Environmental factors, particularly in infancy and childhood, have been associated with the risk of developing an atopic disease ( 4, 11–14). The development of the immune system is strongly influenced by early exposures, and it is possible that some patterns of exposure, particularly to infectious agents, may lead to dysfunction ( 15, 16). Earlier age of entry to day nursery protects against allergy ( 4), suggesting that there is an important period of risk in early life when the immune system is particularly naive. Exposure to both airborne and food-borne microorganisms has been implicated in protecting against subsequent disease ( 13, 14, 17, 18), and it is feasible that both are able to stimulate lymphoid tissue to induce appropriate immunologic development. A small increased risk of hay fever was associated with breast-feeding for a short duration, but the strength of this association was reduced by adjustment. This relationship was also shown by a previous study ( 19) suggesting a sensitizing effect of limited exposure to some gut flora. However, the feeding pattern in the first 24 h of life was not associated with subsequent hay fever, suggesting that other influences, such as airborne infections, could be important on the first day. The strong protective effect of greater household crowding, lower social class, and having older siblings, observed here and by other studies ( 12, 20), is consistent with a protective role for more intense infectious exposures at a younger age.

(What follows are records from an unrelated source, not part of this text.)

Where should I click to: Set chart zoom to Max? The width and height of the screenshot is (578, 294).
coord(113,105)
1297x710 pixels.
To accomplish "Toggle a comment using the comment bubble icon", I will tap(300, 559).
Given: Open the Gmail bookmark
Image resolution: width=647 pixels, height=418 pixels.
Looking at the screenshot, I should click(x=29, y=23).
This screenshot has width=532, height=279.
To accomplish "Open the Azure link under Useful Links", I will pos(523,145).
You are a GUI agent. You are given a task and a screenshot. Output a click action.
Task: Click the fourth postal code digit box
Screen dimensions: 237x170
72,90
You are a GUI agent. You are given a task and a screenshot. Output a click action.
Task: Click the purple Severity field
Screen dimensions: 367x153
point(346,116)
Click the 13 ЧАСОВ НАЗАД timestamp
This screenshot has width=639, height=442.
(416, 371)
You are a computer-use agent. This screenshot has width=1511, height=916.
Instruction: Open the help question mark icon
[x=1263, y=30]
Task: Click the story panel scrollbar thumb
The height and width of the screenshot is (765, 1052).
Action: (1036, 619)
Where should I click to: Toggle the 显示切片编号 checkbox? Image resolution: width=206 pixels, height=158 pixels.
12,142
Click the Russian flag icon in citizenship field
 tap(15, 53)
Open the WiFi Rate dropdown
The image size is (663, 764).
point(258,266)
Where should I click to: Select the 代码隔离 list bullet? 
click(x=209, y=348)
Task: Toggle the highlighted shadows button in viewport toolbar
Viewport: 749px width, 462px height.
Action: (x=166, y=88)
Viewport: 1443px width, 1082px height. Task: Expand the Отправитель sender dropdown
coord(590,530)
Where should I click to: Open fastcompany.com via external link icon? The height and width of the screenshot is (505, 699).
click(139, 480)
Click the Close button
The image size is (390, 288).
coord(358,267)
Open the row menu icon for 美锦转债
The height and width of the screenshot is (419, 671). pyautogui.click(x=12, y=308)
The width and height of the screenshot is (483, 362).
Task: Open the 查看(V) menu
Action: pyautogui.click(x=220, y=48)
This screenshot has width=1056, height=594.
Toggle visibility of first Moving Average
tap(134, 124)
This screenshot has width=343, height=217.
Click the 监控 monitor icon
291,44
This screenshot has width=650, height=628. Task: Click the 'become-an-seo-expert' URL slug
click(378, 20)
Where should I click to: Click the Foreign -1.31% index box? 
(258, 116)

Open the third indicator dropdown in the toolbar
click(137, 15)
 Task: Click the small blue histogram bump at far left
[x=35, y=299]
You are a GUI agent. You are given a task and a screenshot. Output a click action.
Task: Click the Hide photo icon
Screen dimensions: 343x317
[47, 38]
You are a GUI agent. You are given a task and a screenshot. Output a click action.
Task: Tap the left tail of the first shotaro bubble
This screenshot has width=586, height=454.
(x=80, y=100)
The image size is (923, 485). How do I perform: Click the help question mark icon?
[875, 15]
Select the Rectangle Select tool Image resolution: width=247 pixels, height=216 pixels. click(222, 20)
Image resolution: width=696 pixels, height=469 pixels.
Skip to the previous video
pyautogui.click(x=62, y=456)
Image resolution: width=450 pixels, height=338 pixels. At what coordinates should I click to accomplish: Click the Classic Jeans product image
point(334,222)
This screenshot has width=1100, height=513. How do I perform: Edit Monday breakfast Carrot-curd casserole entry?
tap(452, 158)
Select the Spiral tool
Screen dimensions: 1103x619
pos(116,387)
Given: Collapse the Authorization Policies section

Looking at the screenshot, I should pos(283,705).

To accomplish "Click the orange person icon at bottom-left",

Temporal trends in material circumstances have reduced the infectious load in early life, and this may account for the rising incidence of allergic disease. But while lack of early infectious simulation might be detrimental, other characteristics of the pattern of exposure may also be important. It has been proposed for other disease processes that an initial low-dose exposure may be insufficient to generate an appropriate immune response, leading to subsequent immune-mediated disease ( 15, 21, 22). While other explanations are possible, we hypothesize that the relatively short-duration/low-dose exposure potentially associated with a visit to the communal nursery on the first day of life may result in exposures insufficient to generate an appropriate immune response in the neonate, leading to sensitization. Children attending day nursery or exposed to familial infections or gut commensals, would encounter the microorganisms for a longer duration and probably at a higher dose, resulting in appropriate immune conditioning. Higher levels of household crowding are associated with higher dose exposure to antigens ( 9), and this may help to explain the independent protective effect of crowding.

This type of infant care on the first day of life was relatively common practice in 1970. Since then, communal nurseries have become less common, but the greater likelihood of early discharge from hospital, coupled with improving material circumstances, suggests that newborn infants continue to be exposed to low doses of nonfamilial infectious agents. While this study does not provide sufficient evidence to advise a change in neonatal handling practice, it does suggest the need for more prospective studies into the programming of the nascent immune system.


This research was funded by the Hayward Foundation, the Enid Linder Trust, the PF Charitable Trust, the Edmund Fane Research Trust, and Crohn's and Colitis in Childhood.